Aquele do dia das mães

Ela vem no pensamento com uma frequência inexplicável. Bate aquela vontade de compartilhar as coisas.  Lugares que eu acho que ela gostaria de conhecer, coisas que ela gostaria de ver, histórias engraçadas que ela riria comigo. Mas a verdade é que boa parte da motivação dessa viagem vem do vazio que a partida dela deixou.

Cabo Polonio era o lugar que mais queria conhecer no Uruguai. Sempre tinha ouvido muito a respeito, sobre a energia única que cercava o lugar. Por isso coloquei na cabeça que queria passar o dia das mães lá. Sabia que seria um dia difícil e nostálgico pra mim e achei que essa vibe poderia ajudar.

No caminho entre Valizas e Cabo Polonio. Trajeto mais cansativo, mas também mais bonito, que fizemos com as mochilas. Foto: Rafaela Ely.

O Cubija, vizinho do nosso anfitrião e de quem ficamos amigos, se ofereceu para nos levar até a praia no seu caminhão, o que nos poupava uns 15 minutos de caminhada. Nós deixamos com ele a chave da casa do nosso anfitrião, que depois de 3 dias ainda não tinha voltado.

Cabo Polonio já visível ao longe, em uma das paradas que fizemos no caminho. Foto: Rafaela Ely.

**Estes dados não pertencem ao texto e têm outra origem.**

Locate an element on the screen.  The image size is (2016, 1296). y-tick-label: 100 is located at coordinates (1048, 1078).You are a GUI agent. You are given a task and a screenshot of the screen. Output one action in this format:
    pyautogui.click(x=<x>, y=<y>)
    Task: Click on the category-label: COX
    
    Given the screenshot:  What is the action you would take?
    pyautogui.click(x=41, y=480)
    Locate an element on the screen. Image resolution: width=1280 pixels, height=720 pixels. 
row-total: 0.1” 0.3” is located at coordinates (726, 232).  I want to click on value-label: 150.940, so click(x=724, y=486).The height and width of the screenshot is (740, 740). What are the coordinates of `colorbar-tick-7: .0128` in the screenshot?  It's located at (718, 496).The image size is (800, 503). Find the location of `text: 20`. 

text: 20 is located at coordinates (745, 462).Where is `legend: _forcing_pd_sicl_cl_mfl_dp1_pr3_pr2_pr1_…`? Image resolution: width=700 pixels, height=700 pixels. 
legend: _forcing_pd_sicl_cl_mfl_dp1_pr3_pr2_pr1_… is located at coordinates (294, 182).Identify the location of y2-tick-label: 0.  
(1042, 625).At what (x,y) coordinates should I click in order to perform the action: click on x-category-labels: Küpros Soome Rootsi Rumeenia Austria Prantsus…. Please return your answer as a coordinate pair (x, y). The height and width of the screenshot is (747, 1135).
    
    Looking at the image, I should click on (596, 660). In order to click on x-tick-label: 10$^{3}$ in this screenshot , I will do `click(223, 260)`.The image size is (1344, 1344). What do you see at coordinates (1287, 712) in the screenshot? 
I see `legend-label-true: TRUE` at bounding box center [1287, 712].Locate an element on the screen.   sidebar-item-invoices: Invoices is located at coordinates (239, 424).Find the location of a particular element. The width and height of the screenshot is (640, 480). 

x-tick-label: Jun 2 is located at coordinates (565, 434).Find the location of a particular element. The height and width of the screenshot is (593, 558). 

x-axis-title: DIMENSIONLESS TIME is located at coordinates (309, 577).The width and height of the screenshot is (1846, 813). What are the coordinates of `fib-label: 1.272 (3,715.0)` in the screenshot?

Caminhar pelas dunas com as mochilas foi a coisa mais difícil que fizemos. A areia fofa tornou o caminho bem mais cansativo e tivemos que parar algumas vezes no meio daquilo que parecia um deserto interminável. No meio do percurso avistamos uma pessoa ao longe, algo impensável no meio do nada, e eu ainda brinquei com a Rafa dizendo “imagina se é a brasileira que tua amiga disse que estava em Valizas?” e adivinhem? Era ela. Mais uma daquelas coincidências absurdas da vida. Quando isso ocorreu ainda estávamos na metade do caminho.

Uma das paisagens mais bonitas que já vi, no meio da nossa travessia. Foto: Júlia da Motta.

Apesar de bem cansativa, essa travessia valeu muito a pena. Não só por percebermos que poderíamos fazer qualquer coisa, mas também porque foi uma das paisagens mais lindas que já vi. Às vezes, ficávamos paradas só para admirar aquela imensidão. No ponto mais bonito, em cima de umas pedras, olhando a praia lá embaixo, pensei no quanto minha mãe teria gostado daquele lugar. Como sempre acontece, a saudade apertou o coração. Mas estava tranqüila, ela estava comigo. No pensamento e no coração, me protegendo de algum lugar.